The Occupy Wall Street Protests originally stemmed from a ton of angry people, who were just tired of giant greedy banks getting fat at a cost of the rest of us. But unexpectedly, it won over the hearts of many foodies and food advocates because under the entire financial mumble jumble, lots and lots of people are getting concerned about a basic human need…FOOD.
Expanding to over 900 cities around the world, people are taking to the streets to show their concern about unfair food practices by large corporations. Ben and Jerry’s and other restaurants such as Katz Deli are pledging their alliance to the cause [globalpost]. Small local restaurants, and sympathizers in each city are also donating food to protesters and offering discounts or specials.
Friday marked the last formal day of the 5-week Occupy Wall Street Protests, but here are several unsettling facts you should know about the future of your food and why you may want to support the cause:
1. Wall Street speculation is driving up food costs. The relationship between Wall Street and the government has turned food into a commodity. Investment in bio-fuel is driving up grain prices, land prices, and that all get’s passed down to us, the consumers.

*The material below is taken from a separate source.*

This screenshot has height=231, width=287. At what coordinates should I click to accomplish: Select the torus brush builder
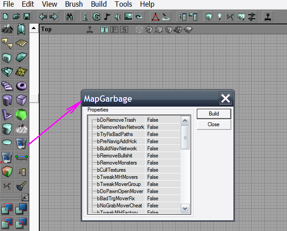[21, 86]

2. The richest 1% holds 40% of the nation’s wealth, while almost 1 in 5 Americans live on food stamps. “At least 40 million people around the world were driven into hunger and deprivation” when the first speculative food shock hit in 2007 [Tom Philpott, De Shutter, Motherjones]. The same thing is happening right now.
3. The food industry is a giant monopoly that possesses “market power.” Four companies sell 50% of global seeds and four companies churned out 75% of breakfast cereals, 75% of snacks, 60% of cookies, and 50% of ice cream [Tom Philpott, Motherjones]. These major players can decide to charge whatever they want…
4. Food companies are cutting costs at the expense of workers, farmers, and the environment. Driving down wages, squeezing small famers out of their livelihood, and degrading the environment are just some of the effects of the tragic effects of large corporations managing the food industry.